A journey to greater social impact: Behind the scenes at El Rehla’s retreat
An Egyptian company is giving entrepreneurs the time and space to connect, reflect and grow their social impact – helping to develop a pipeline of impact entrepreneurs on their journey towards investment. Our DICE Young Storymaker Rehab Ismail reports.
A four-day, offbeat camping experience and an ultimate city break in Egypt, bringing together dozens of entrepreneurs, community leaders and owners of mission-driven businesses, for a connective experience.
A gateway to listen closely to the calls from their inner voices, the community, and nature.
This was the purpose of the “Leading with Purpose” Impact Retreat organised in Sharm El Naga, Hurghada city, in the Red Sea Governorate in April 2019 by Egypt’s El Rehla and UK business support organisation, The Impact Collective.
The two partners were awarded a grant by the British Council in 2019 as part of its Developing Inclusive and Creative Economies (DICE) programme. DICE aims to foster the development of UK social business and their partners in five key emerging economies: South Africa, Egypt, Brazil, Indonesia, and Pakistan and has a £2m fund to tackle unemployment and unequal economic growth in these countries.

Dataset.
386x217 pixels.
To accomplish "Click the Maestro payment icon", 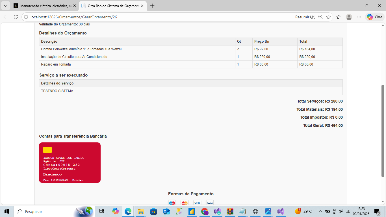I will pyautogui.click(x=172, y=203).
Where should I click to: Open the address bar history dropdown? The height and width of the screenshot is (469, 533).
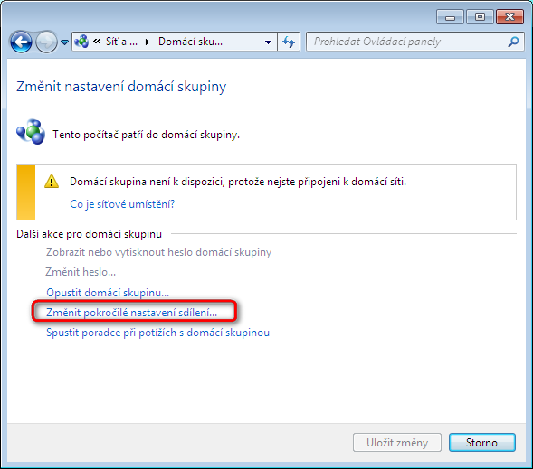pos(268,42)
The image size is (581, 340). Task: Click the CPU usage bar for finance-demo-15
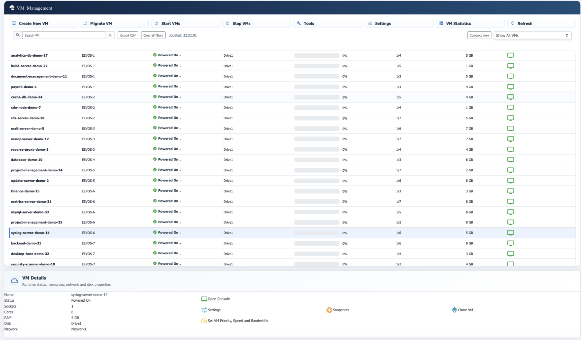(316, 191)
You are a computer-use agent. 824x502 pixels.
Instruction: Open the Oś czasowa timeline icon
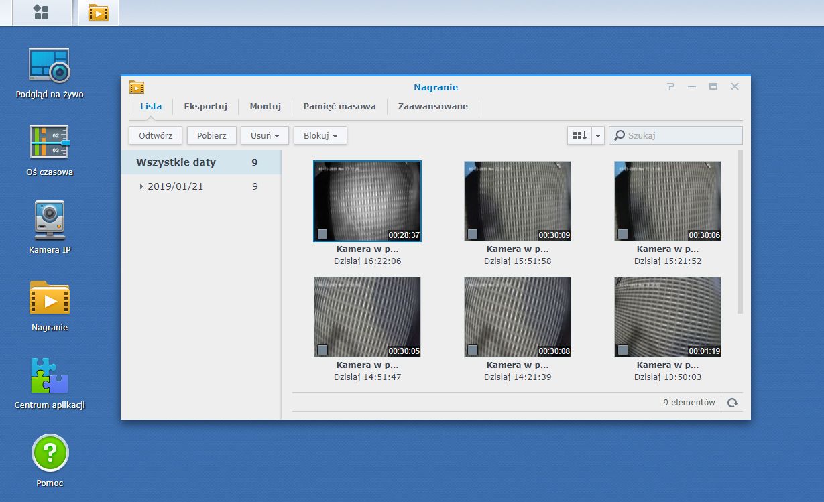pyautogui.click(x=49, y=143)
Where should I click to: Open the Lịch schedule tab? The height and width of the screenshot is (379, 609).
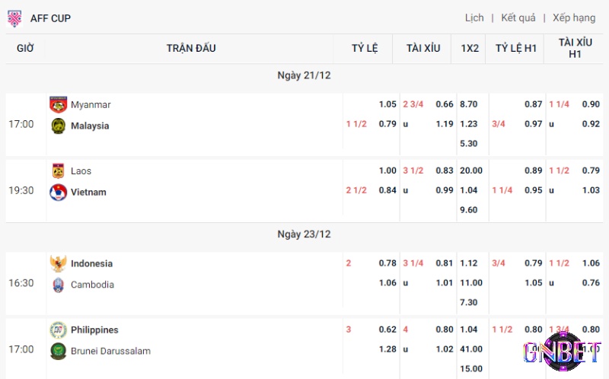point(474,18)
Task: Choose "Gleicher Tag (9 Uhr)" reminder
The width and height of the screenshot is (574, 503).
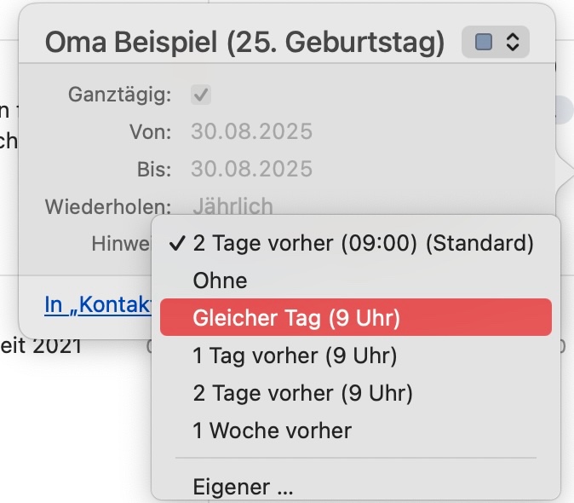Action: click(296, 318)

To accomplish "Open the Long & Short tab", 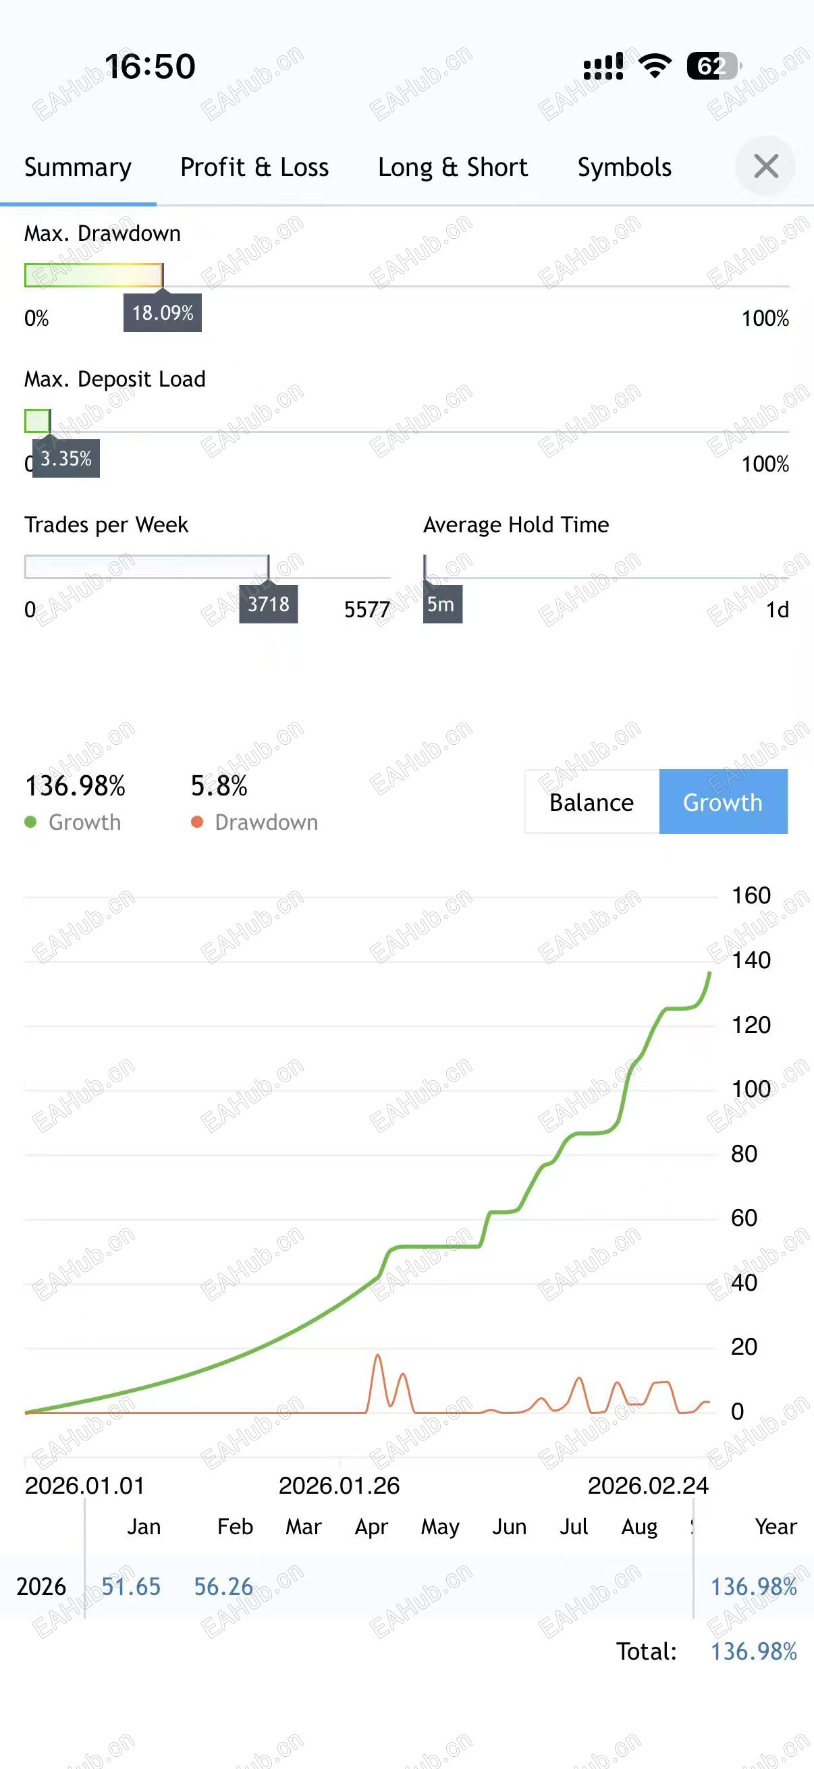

Problems to solve.
1. In the article on El Rehla's retreat, which emerging economies does the DICE programme focus on? List them all.
2. Do these statements agree with the article on El Rehla's retreat? Answer yes or no for each, quoting the words that decide it.
(a) The retreat lasted four days.
(b) The retreat took place in April 2019.
(c) The DICE programme has a £5m fund.
3. Quote everything in the article on El Rehla's retreat from "A four-day, offbeat" down to "The Impact Collective.".

The replies.
1. South Africa, Egypt, Brazil, Indonesia, Pakistan

2.
(a) Yes: "A four-day, offbeat camping experience"
(b) Yes: "in April 2019"
(c) No: "has a £2m fund"

3.
A four-day, offbeat camping experience and an ultimate city break in Egypt, bringing together dozens of entrepreneurs, community leaders and owners of mission-driven businesses, for a connective experience.
A gateway to listen closely to the calls from their inner voices, the community, and nature.
This was the purpose of the “Leading with Purpose” Impact Retreat organised in Sharm El Naga, Hurghada city, in the Red Sea Governorate in April 2019 by Egypt’s El Rehla and UK business support organisation, The Impact Collective.